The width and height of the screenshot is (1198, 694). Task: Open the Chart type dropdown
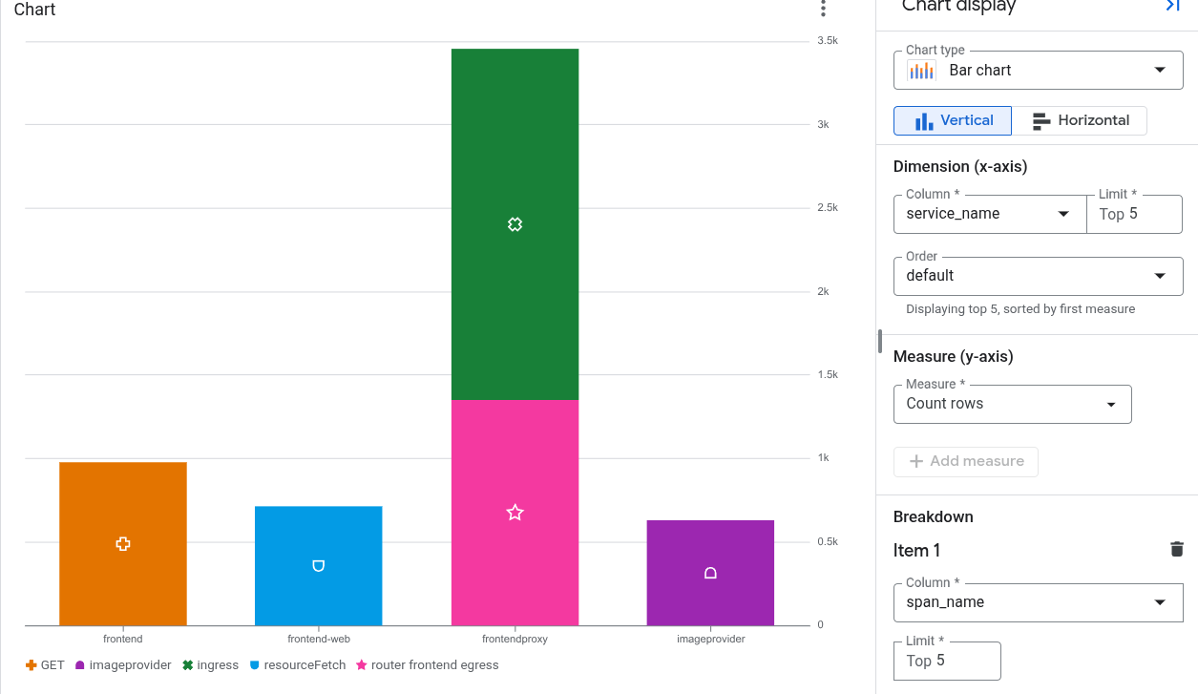[1159, 69]
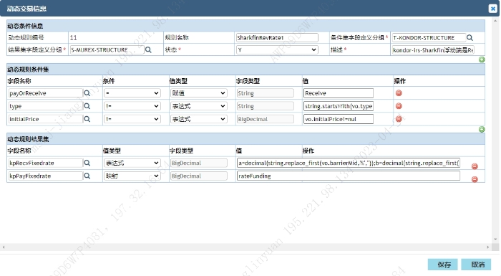Click the 保存 save button

pyautogui.click(x=443, y=265)
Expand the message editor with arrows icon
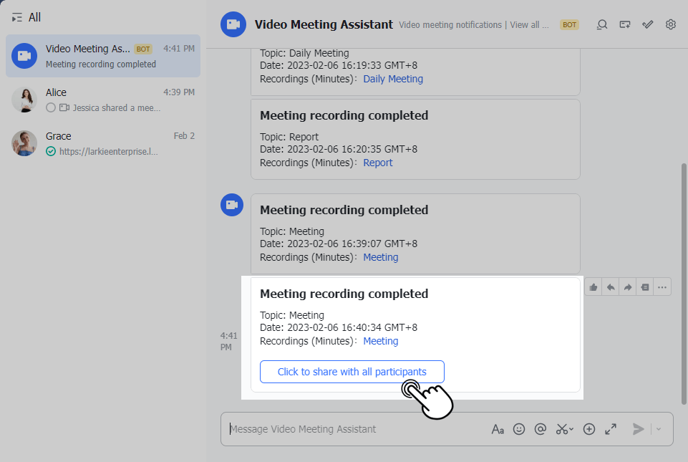The image size is (688, 462). (611, 429)

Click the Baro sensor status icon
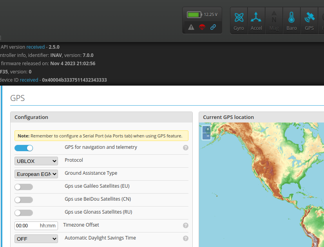point(291,20)
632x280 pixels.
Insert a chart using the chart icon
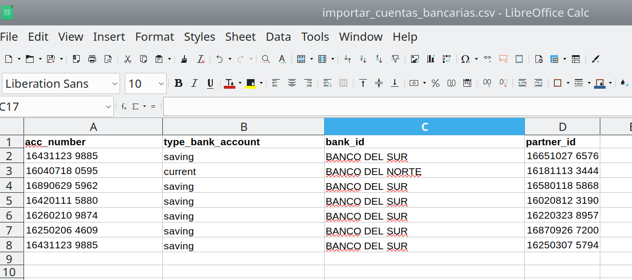[x=431, y=59]
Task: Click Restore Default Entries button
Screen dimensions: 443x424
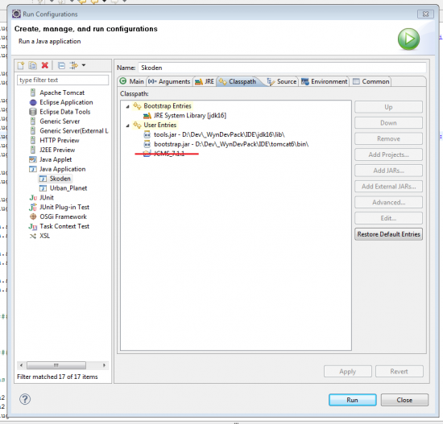Action: pyautogui.click(x=388, y=234)
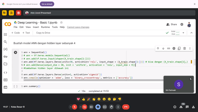Move cell up with arrow icon
Viewport: 198px width, 112px height.
coord(158,48)
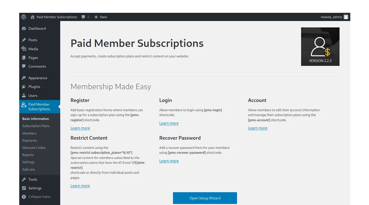
Task: Select the Tools wrench icon
Action: tap(24, 179)
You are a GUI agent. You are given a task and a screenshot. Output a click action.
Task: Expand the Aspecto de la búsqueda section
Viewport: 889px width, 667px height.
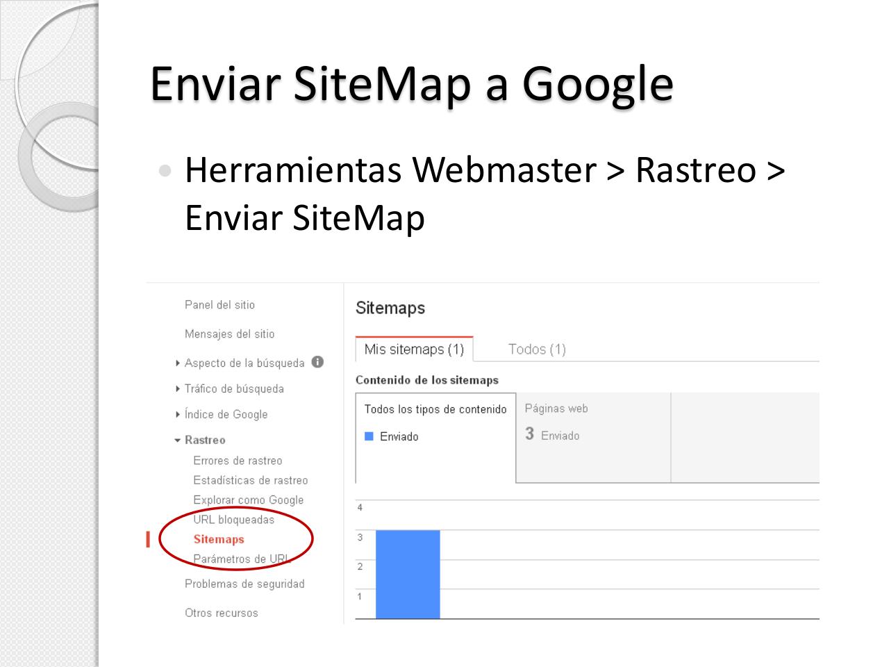(244, 363)
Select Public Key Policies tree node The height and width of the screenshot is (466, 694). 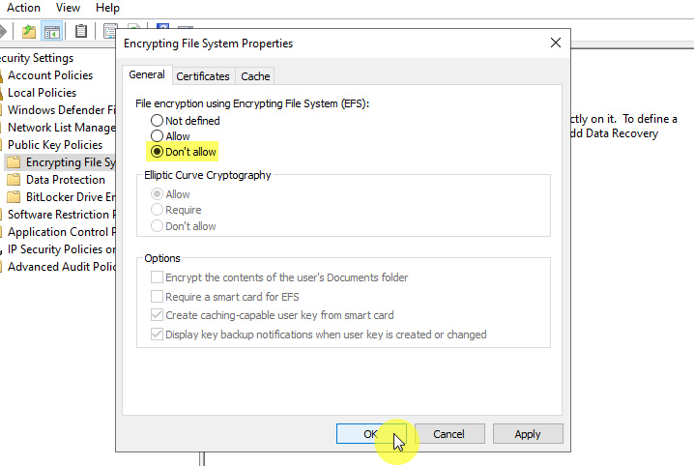click(55, 145)
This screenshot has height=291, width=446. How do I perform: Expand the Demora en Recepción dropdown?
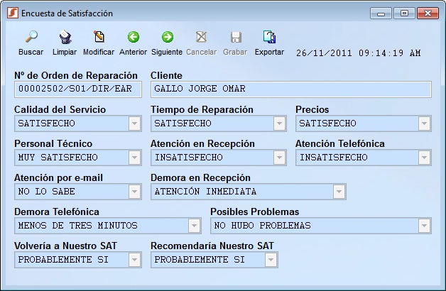tap(339, 192)
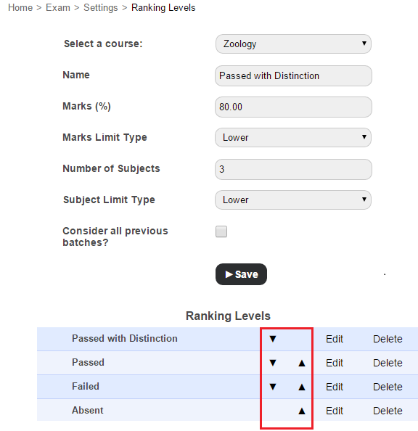The height and width of the screenshot is (431, 418).
Task: Move Passed level down using arrow
Action: point(273,363)
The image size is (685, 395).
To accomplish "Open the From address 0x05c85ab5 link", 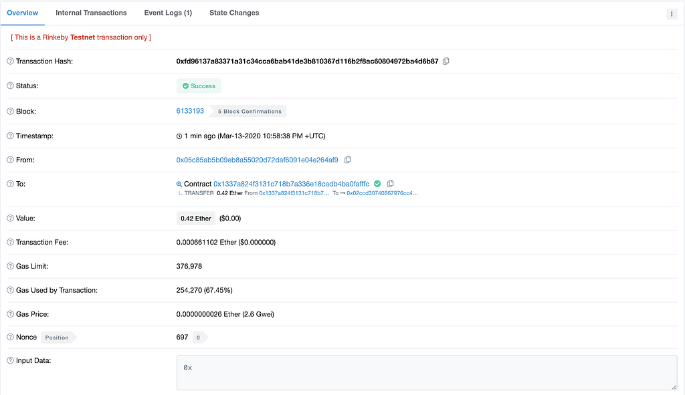I will (258, 160).
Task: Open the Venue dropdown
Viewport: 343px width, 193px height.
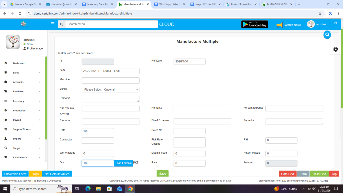Action: click(111, 90)
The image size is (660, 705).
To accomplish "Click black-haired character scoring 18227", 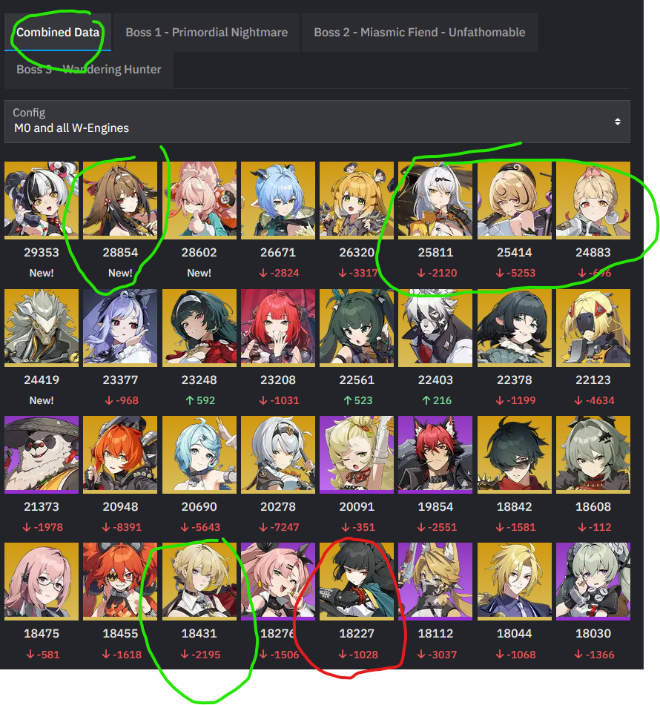I will pyautogui.click(x=357, y=581).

========================================

Your reply is to be an exact repeat of the listing above from the line holding "Insert a chart using the chart icon" down to the line holding "You are a GUI", ends included, pictures excluded.

### Exercise result
Insert a chart using the chart icon
[x=431, y=59]
Task: Click Restore Default Entries button
Screen dimensions: 443x424
Action: pyautogui.click(x=388, y=234)
Move cell up with arrow icon
Viewport: 198px width, 112px height.
coord(158,48)
Task: Select the Tools wrench icon
Action: tap(24, 179)
You are a GUI agent. You are given a task and a screenshot. Output a click action.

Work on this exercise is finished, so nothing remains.